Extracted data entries
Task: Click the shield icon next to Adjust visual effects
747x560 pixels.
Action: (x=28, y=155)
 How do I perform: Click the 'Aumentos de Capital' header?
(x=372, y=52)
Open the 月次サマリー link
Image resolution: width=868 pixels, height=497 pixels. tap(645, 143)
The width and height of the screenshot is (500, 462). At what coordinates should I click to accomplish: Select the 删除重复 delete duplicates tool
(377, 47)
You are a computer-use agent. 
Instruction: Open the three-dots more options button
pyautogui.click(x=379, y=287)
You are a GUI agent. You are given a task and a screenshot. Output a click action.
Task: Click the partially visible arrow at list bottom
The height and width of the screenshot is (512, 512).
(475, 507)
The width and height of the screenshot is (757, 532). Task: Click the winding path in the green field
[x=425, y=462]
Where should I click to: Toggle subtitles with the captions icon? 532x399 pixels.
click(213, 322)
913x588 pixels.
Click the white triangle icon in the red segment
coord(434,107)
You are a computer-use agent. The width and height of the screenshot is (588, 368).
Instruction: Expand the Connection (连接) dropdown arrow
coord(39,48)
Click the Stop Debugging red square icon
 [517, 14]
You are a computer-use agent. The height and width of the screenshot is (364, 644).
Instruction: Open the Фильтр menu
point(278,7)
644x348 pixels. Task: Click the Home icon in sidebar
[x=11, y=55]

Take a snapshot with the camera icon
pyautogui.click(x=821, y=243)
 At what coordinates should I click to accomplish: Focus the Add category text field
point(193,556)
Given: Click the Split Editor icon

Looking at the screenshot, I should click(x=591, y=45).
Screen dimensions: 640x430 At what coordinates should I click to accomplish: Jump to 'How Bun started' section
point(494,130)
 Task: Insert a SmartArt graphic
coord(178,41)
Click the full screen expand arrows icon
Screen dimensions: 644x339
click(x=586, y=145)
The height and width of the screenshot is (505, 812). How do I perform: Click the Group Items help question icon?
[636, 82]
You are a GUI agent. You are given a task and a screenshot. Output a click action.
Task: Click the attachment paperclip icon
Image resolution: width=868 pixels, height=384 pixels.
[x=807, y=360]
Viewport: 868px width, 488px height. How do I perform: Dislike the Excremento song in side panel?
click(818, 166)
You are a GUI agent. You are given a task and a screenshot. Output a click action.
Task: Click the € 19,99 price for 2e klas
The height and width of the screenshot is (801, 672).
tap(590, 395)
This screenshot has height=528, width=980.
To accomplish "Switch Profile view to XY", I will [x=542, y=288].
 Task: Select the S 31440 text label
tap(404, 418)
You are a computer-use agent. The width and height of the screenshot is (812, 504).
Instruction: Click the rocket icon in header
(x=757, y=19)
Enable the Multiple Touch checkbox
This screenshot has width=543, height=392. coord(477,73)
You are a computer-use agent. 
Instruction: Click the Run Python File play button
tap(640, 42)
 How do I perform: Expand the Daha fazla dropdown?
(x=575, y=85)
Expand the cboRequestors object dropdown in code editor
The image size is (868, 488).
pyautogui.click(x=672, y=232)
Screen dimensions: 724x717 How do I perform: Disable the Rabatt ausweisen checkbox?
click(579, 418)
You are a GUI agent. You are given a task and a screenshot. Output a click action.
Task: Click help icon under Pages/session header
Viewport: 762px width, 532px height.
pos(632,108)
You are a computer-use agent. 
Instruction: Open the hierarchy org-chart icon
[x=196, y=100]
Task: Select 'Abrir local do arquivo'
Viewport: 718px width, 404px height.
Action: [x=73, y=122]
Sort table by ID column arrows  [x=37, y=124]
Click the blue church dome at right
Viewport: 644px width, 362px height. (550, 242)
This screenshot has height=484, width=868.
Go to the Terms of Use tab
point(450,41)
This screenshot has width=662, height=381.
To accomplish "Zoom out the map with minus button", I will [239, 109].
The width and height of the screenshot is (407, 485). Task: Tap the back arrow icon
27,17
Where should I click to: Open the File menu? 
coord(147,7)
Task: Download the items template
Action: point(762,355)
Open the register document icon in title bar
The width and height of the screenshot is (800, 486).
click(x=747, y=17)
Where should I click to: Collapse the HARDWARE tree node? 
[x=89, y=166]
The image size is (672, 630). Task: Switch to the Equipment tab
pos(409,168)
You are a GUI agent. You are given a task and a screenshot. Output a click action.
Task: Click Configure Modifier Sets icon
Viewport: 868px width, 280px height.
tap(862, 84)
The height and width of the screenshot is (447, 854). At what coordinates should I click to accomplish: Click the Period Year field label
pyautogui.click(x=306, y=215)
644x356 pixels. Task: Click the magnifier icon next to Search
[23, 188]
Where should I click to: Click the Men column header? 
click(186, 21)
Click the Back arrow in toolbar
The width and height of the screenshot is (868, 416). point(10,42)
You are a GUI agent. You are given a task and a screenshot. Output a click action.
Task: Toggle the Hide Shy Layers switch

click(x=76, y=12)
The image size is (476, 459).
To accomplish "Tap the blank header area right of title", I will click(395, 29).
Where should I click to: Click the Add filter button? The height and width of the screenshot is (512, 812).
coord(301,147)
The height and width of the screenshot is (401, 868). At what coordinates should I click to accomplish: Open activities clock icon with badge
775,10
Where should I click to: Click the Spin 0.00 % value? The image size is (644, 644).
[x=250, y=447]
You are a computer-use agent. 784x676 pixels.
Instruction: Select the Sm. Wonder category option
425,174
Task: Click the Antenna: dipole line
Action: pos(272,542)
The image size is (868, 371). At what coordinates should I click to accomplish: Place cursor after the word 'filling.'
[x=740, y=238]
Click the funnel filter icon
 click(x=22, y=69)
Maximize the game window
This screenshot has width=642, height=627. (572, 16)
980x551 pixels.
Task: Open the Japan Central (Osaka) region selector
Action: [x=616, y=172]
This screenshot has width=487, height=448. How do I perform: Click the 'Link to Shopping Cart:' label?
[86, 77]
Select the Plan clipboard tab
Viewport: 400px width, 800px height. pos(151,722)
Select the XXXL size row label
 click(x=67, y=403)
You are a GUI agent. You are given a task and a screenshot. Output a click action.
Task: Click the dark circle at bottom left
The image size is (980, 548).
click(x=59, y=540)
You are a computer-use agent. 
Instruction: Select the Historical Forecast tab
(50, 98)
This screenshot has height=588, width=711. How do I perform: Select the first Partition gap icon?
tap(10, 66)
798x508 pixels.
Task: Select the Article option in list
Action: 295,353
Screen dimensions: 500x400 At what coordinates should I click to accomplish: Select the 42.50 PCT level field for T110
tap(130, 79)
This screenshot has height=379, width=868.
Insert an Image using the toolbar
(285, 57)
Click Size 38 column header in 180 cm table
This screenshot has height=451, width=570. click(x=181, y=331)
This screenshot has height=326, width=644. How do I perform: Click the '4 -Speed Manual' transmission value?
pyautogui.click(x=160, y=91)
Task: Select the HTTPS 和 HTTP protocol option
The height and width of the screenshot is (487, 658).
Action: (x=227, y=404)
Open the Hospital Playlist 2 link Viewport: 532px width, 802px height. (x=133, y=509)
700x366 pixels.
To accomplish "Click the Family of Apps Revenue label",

- _WHAT YOU SHOULD DO_
Rewrite every one of the entries so that "computer-use agent" becomes "screen-control agent" wherever it occurs, and leave all other text untouched.

- _CORRECT RESULT_
Task: Click the shield icon next to Adjust visual effects
747x560 pixels.
Action: (x=28, y=155)
 How do I perform: Click the 'Aumentos de Capital' header?
(x=372, y=52)
Open the 月次サマリー link
Image resolution: width=868 pixels, height=497 pixels. tap(645, 143)
The width and height of the screenshot is (500, 462). At what coordinates should I click to accomplish: Select the 删除重复 delete duplicates tool
(377, 47)
You are a screen-control agent. 
Instruction: Open the three-dots more options button
pyautogui.click(x=379, y=287)
You are a GUI agent. You are given a task and a screenshot. Output a click action.
Task: Click the partially visible arrow at list bottom
The height and width of the screenshot is (512, 512).
(475, 507)
The width and height of the screenshot is (757, 532). Task: Click the winding path in the green field
[x=425, y=462]
Where should I click to: Toggle subtitles with the captions icon? 532x399 pixels.
click(213, 322)
913x588 pixels.
Click the white triangle icon in the red segment
coord(434,107)
You are a screen-control agent. The width and height of the screenshot is (588, 368).
Instruction: Expand the Connection (连接) dropdown arrow
coord(39,48)
Click the Stop Debugging red square icon
 [517, 14]
You are a screen-control agent. The height and width of the screenshot is (364, 644).
Instruction: Open the Фильтр menu
point(278,7)
644x348 pixels. Task: Click the Home icon in sidebar
[x=11, y=55]

Take a snapshot with the camera icon
pyautogui.click(x=821, y=243)
 At what coordinates should I click to accomplish: Focus the Add category text field
point(193,556)
Given: Click the Split Editor icon

Looking at the screenshot, I should click(x=591, y=45).
Screen dimensions: 640x430 At what coordinates should I click to accomplish: Jump to 'How Bun started' section
point(494,130)
 Task: Insert a SmartArt graphic
coord(178,41)
Click the full screen expand arrows icon
Screen dimensions: 644x339
click(x=586, y=145)
The height and width of the screenshot is (505, 812). How do I perform: Click the Group Items help question icon?
[636, 82]
You are a GUI agent. You are given a task and a screenshot. Output a click action.
Task: Click the attachment paperclip icon
Image resolution: width=868 pixels, height=384 pixels.
[x=807, y=360]
Viewport: 868px width, 488px height. How do I perform: Dislike the Excremento song in side panel?
click(818, 166)
You are a GUI agent. You are given a task and a screenshot. Output a click action.
Task: Click the € 19,99 price for 2e klas
The height and width of the screenshot is (801, 672).
tap(590, 395)
This screenshot has height=528, width=980.
To accomplish "Switch Profile view to XY", I will [x=542, y=288].
 Task: Select the S 31440 text label
tap(404, 418)
You are a screen-control agent. The width and height of the screenshot is (812, 504).
Instruction: Click the rocket icon in header
(x=757, y=19)
Enable the Multiple Touch checkbox
This screenshot has width=543, height=392. coord(477,73)
You are a screen-control agent. 
Instruction: Click the Run Python File play button
tap(640, 42)
 How do I perform: Expand the Daha fazla dropdown?
(x=575, y=85)
Expand the cboRequestors object dropdown in code editor
The image size is (868, 488).
pyautogui.click(x=672, y=232)
Screen dimensions: 724x717 How do I perform: Disable the Rabatt ausweisen checkbox?
click(579, 418)
You are a GUI agent. You are given a task and a screenshot. Output a click action.
Task: Click help icon under Pages/session header
Viewport: 762px width, 532px height.
pos(632,108)
You are a screen-control agent. 
Instruction: Open the hierarchy org-chart icon
[x=196, y=100]
Task: Select 'Abrir local do arquivo'
Viewport: 718px width, 404px height.
Action: [x=73, y=122]
Sort table by ID column arrows  [x=37, y=124]
Click the blue church dome at right
Viewport: 644px width, 362px height. (550, 242)
This screenshot has height=484, width=868.
Go to the Terms of Use tab
point(450,41)
This screenshot has width=662, height=381.
To accomplish "Zoom out the map with minus button", I will [239, 109].
The width and height of the screenshot is (407, 485). Task: Tap the back arrow icon
27,17
Where should I click to: Open the File menu? 
coord(147,7)
Task: Download the items template
Action: point(762,355)
Open the register document icon in title bar
The width and height of the screenshot is (800, 486).
click(x=747, y=17)
Where should I click to: Collapse the HARDWARE tree node? 
[x=89, y=166]
The image size is (672, 630). Task: Switch to the Equipment tab
pos(409,168)
You are a GUI agent. You are given a task and a screenshot. Output a click action.
Task: Click Configure Modifier Sets icon
Viewport: 868px width, 280px height.
tap(862, 84)
The height and width of the screenshot is (447, 854). At what coordinates should I click to accomplish: Click the Period Year field label
pyautogui.click(x=306, y=215)
644x356 pixels. Task: Click the magnifier icon next to Search
[23, 188]
Where should I click to: Click the Men column header? 
click(186, 21)
Click the Back arrow in toolbar
The width and height of the screenshot is (868, 416). point(10,42)
You are a GUI agent. You are given a task and a screenshot. Output a click action.
Task: Toggle the Hide Shy Layers switch

click(x=76, y=12)
The image size is (476, 459).
To accomplish "Tap the blank header area right of title", I will click(395, 29).
Where should I click to: Click the Add filter button? The height and width of the screenshot is (512, 812).
coord(301,147)
The height and width of the screenshot is (401, 868). At what coordinates should I click to accomplish: Open activities clock icon with badge
775,10
Where should I click to: Click the Spin 0.00 % value? The image size is (644, 644).
[x=250, y=447]
You are a screen-control agent. 784x676 pixels.
Instruction: Select the Sm. Wonder category option
425,174
Task: Click the Antenna: dipole line
Action: pos(272,542)
The image size is (868, 371). At what coordinates should I click to accomplish: Place cursor after the word 'filling.'
[x=740, y=238]
Click the funnel filter icon
 click(x=22, y=69)
Maximize the game window
This screenshot has width=642, height=627. (572, 16)
980x551 pixels.
Task: Open the Japan Central (Osaka) region selector
Action: [x=616, y=172]
This screenshot has width=487, height=448. How do I perform: Click the 'Link to Shopping Cart:' label?
[86, 77]
Select the Plan clipboard tab
Viewport: 400px width, 800px height. pos(151,722)
Select the XXXL size row label
 click(x=67, y=403)
You are a GUI agent. You are given a task and a screenshot. Output a click action.
Task: Click the dark circle at bottom left
The image size is (980, 548).
click(x=59, y=540)
You are a screen-control agent. 
Instruction: Select the Historical Forecast tab
(50, 98)
This screenshot has height=588, width=711. How do I perform: Select the first Partition gap icon?
tap(10, 66)
798x508 pixels.
Task: Select the Article option in list
Action: 295,353
Screen dimensions: 500x400 At what coordinates should I click to accomplish: Select the 42.50 PCT level field for T110
tap(130, 79)
This screenshot has height=379, width=868.
Insert an Image using the toolbar
(285, 57)
Click Size 38 column header in 180 cm table
This screenshot has height=451, width=570. click(x=181, y=331)
This screenshot has height=326, width=644. How do I perform: Click the '4 -Speed Manual' transmission value?
pyautogui.click(x=160, y=91)
Task: Select the HTTPS 和 HTTP protocol option
The height and width of the screenshot is (487, 658).
Action: (x=227, y=404)
Open the Hospital Playlist 2 link Viewport: 532px width, 802px height. (x=133, y=509)
700x366 pixels.
To accomplish "Click the Family of Apps Revenue label",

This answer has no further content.